* [Available data]:
○ ○ ○ ○ ○
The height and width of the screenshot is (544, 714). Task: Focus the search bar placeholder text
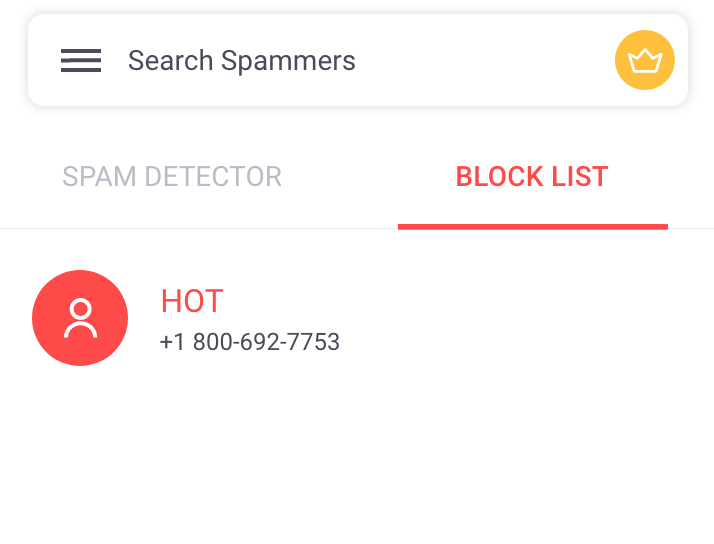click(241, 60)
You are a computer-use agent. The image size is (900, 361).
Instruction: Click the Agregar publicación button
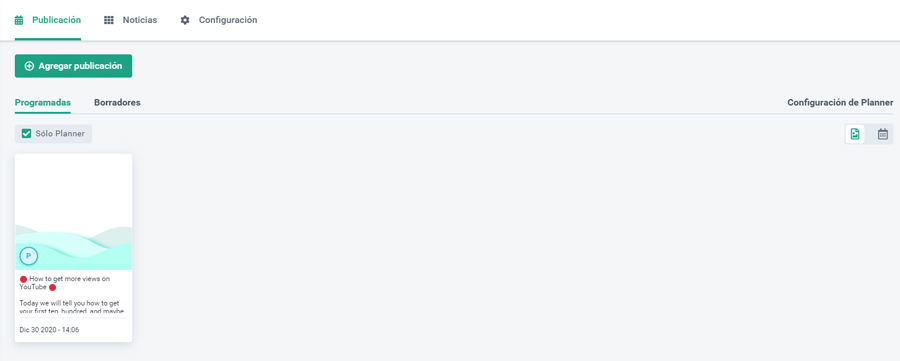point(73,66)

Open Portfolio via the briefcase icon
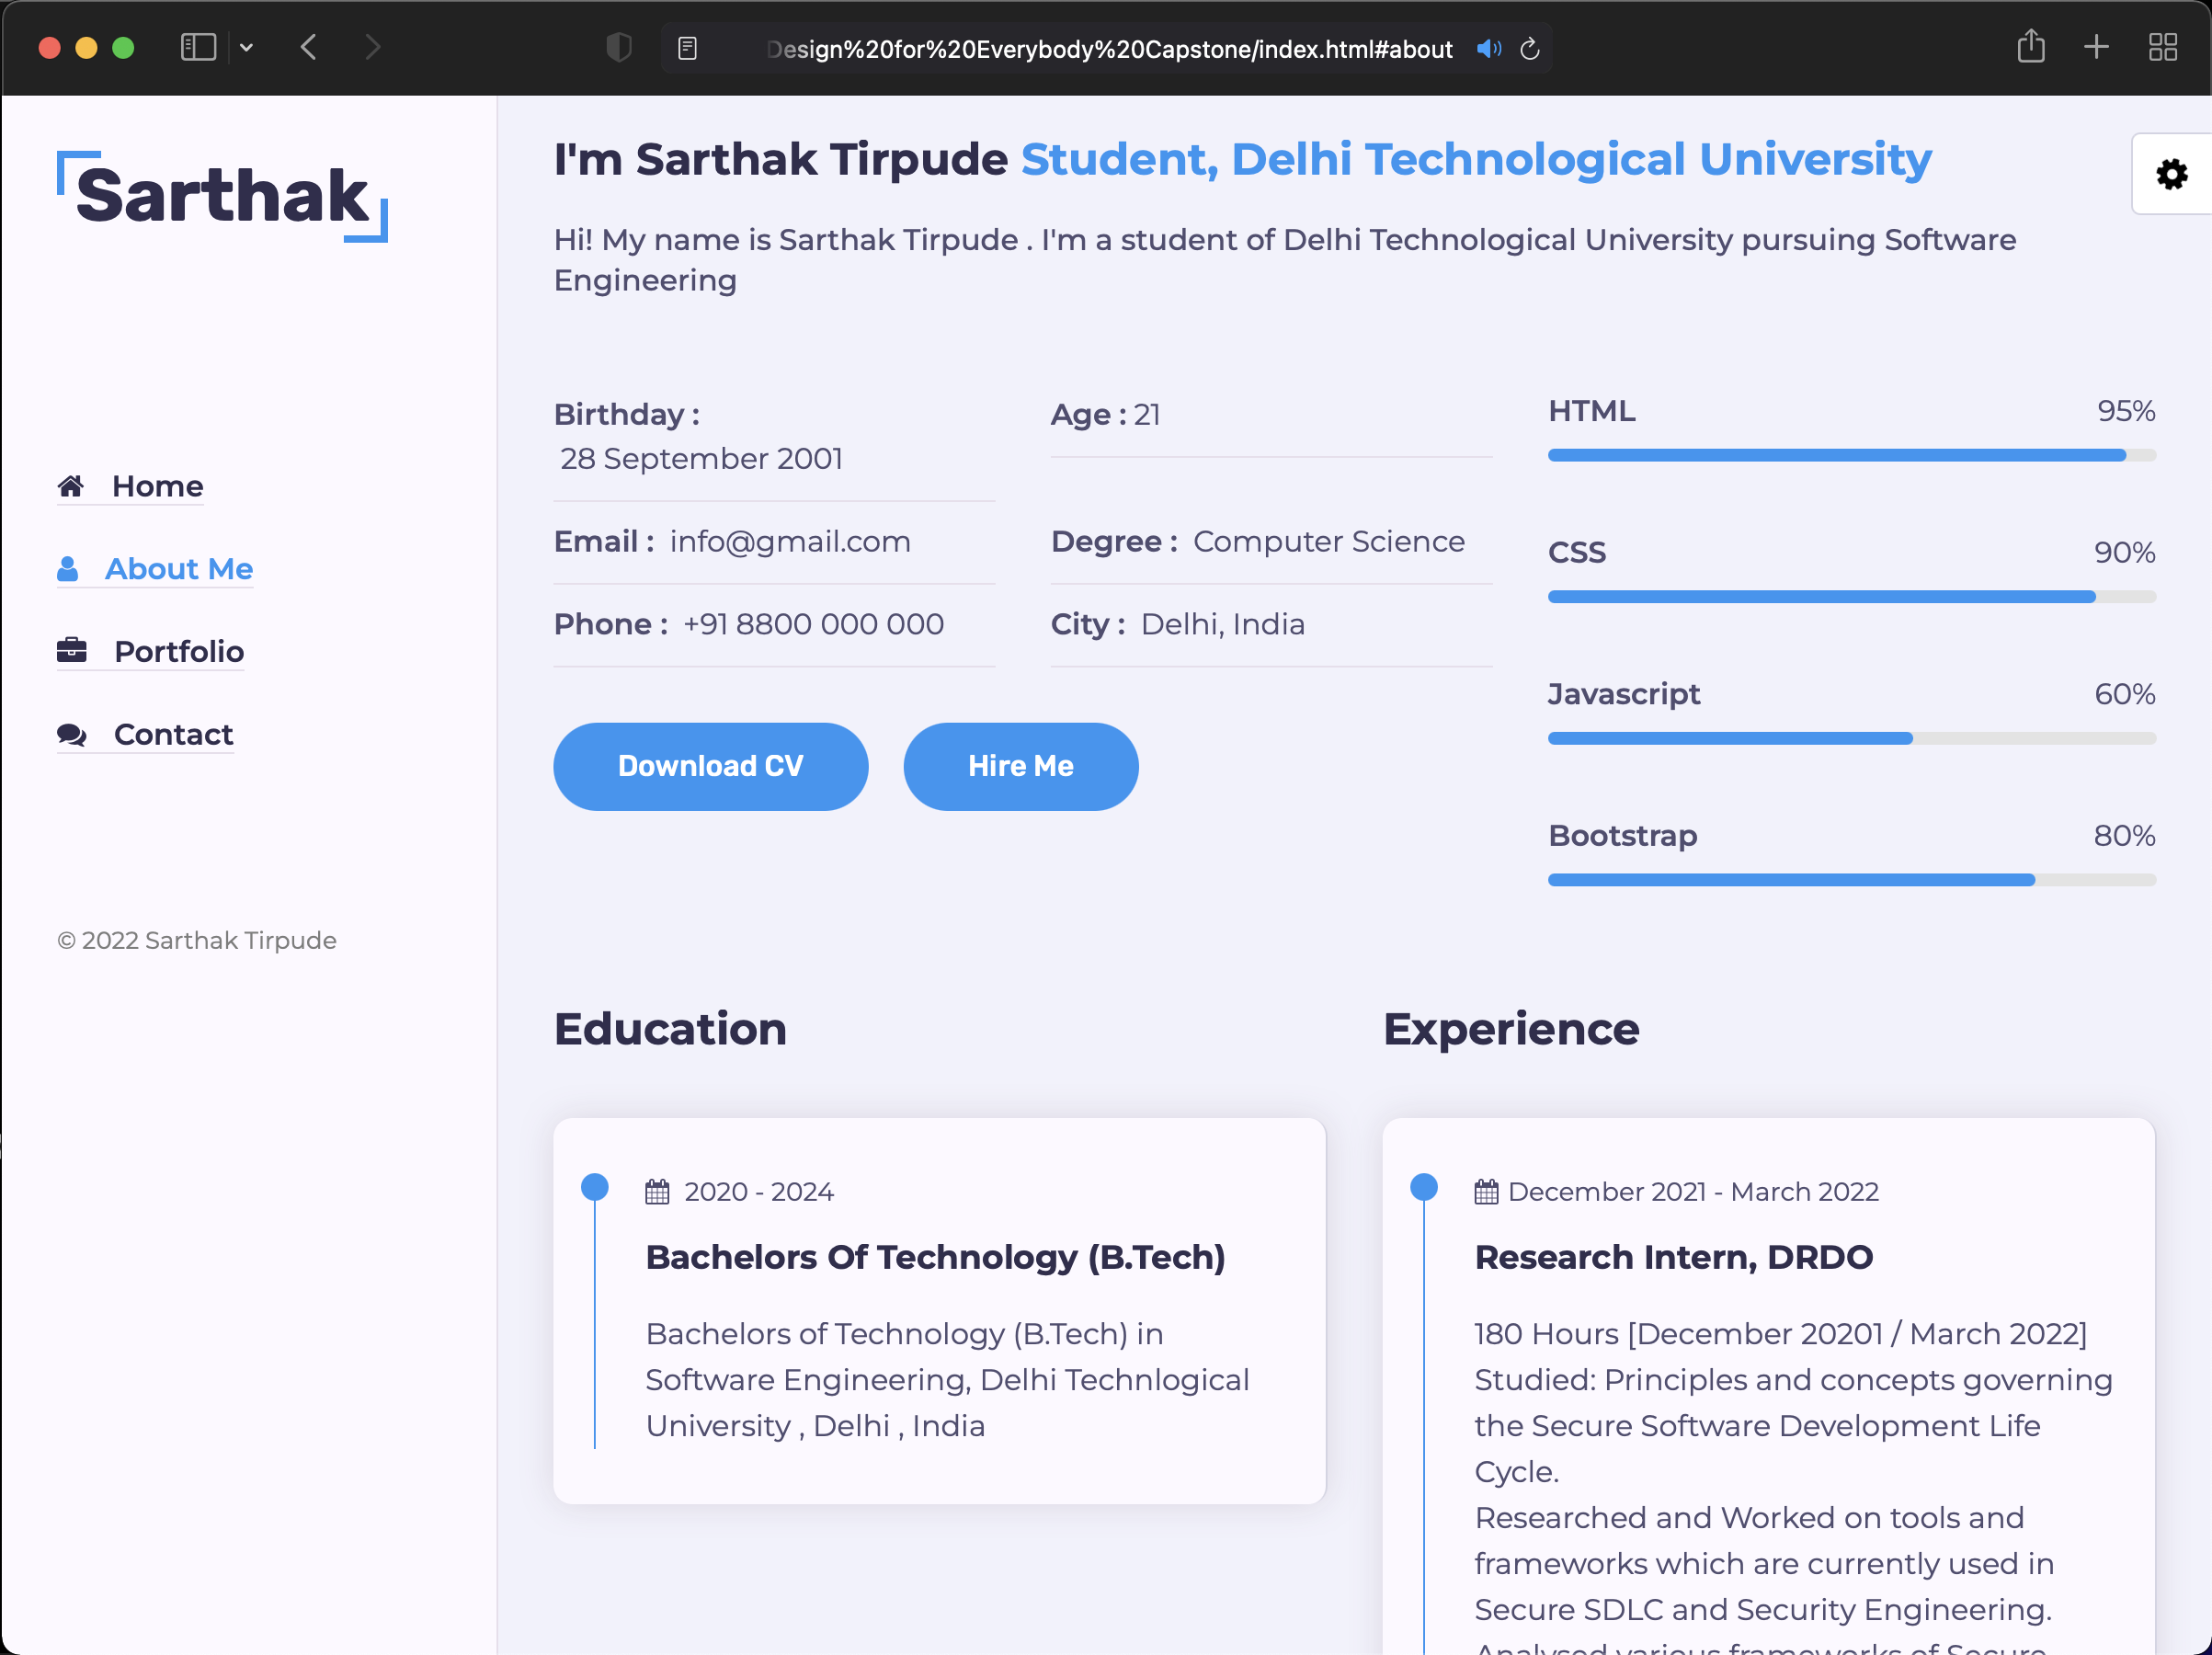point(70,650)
○ ○ ○ ○ ○
* [Requirement]: Copy the records word for word, from the line containing "You are a computer-use" through the end of the records, leaving out the pictures.

* [Solution]:
You are a computer-use agent. The image size is (900, 361).
Instruction: Click the Agregar publicación button
point(73,66)

Open Portfolio via the briefcase icon
point(70,650)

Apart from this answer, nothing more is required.